Originally, this ticket was about the following memory leak when computing with elliptic curves:

sage: K = GF(1<<55,'t')
sage: a = K.random_element()
sage: while 1:
....:     E = EllipticCurve(j=a); P = E.random_point(); 2*P; 

This example is in fact solved by #715. However, while working on that ticket, another leak has been found, namely

sage: for p in prime_range(10^5):
....:     K = GF(p)
....:     a = K(0)
....:     
sage: import gc
sage: gc.collect()
0

So, I suggest to start with #715 and solve the second memory leak on top of it. It seems that a strong cache for homsets is to blame. I suggest to use the weak TripleDict instead, which were introduced in #715.

To be merged with #715. Apply

Depends on #12969 Depends on #715

Dependencies: #12969; to be merged with #715

CC: @jpflori @nthiery

Component: coercion

Keywords: sd35

Author: Simon King, Nils Bruin

Reviewer: Jean-Pierre Flori, Nils Bruin, Simon King

Merged: sage-5.5.beta0

Issue created by migration from https://trac.sagemath.org/ticket/11521

kiwifb commented 12 years ago
comment:49

It sometimes happen that the sage session itself crash on exit. This is probably one of these. Last time I got one it was related to singular I think. It is quite difficult to corner these with gdb. The best you can hope is start a sage session with gdb and then try the last doctest sequence and quit sage, it may lead to the crash in which case you may have some luck with gdb. But this is one of these case where gdb itself may be interfering. I don't think I have time to look into this right now but I'll put it into my "To do" list in case it isn't solved when i have time to spare.

simon-king-jena commented 12 years ago

Use weak references for the keys of the homset cache. If weak references are not supported, then raise an error, pointing out that category objects should be CategoryObjects.

simon-king-jena commented 12 years ago

Work Issues: Understand why a weak key dictionary is not enough

simon-king-jena commented 12 years ago
comment:50

Attachment: trac11521_new_homset_cache.patch.gz

I have attached a new patch version. It fixes the segfault I mentioned. However, it also does not fix the memory leak.

The difference between the two versions is: The new patch still uses weak references to the key of the cache, but a strong reference to the value (i.e., the homset).

The homset has a reference to domain and codomain, which constitute the cache key. Thus, I expected that it does not make any difference whether one has a strong or a weak reference to the homset. But I stand corrected. That needs to be investigated more deeply.

jpflori commented 12 years ago
comment:51

Dear Simon,

Thanks a lot for taking care of all of this !

I'm just back from vacation and will have a look at all your patches in the following days.

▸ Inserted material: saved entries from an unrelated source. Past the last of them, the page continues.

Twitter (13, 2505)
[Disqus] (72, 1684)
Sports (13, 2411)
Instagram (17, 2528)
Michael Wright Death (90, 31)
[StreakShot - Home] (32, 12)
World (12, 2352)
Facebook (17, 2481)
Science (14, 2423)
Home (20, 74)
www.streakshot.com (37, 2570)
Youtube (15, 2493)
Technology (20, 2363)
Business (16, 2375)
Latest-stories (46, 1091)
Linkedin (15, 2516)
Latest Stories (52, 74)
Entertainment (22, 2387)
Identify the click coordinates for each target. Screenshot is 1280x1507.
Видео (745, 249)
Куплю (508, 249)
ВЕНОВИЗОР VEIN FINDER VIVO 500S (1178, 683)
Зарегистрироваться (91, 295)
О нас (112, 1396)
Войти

I must point out that even if the memory leak was small, it did still mater because I used a LOT of them and after several hours of computations it ate all the available memory the piece of code in the ticket description is just a minimal example, in my actual code I used different curves and similar simple computations on them)...

And to make things clear, I must say I put that ticket as need review in order to get it closed as wont fix/duplicate because I thought it could be seen as a concrete example of ticket [ticket:715] and all the work could be done there.

Of course youre the one currently doing all the wok, so do as you want :)

Cheers,

JP

simon-king-jena commented 12 years ago
comment:52

Hi Jean-Pierre,

Replying to @jpflori:

I must point out that even if the memory leak was small,

It isn't small.

And to make things clear, I must say I put that ticket as need review in order to get it closed as wont fix/duplicate because I thought it could be seen as a concrete example of ticket [ticket:715] and all the work could be done there.

I am not sure whether it would be good to do everything on one ticket, as the topics are related, but clearly disting: #715 is about weak "TripleDict" for coercion, #12215 is about a weak version of cached_function, and the ticket here is about the cache of homsets.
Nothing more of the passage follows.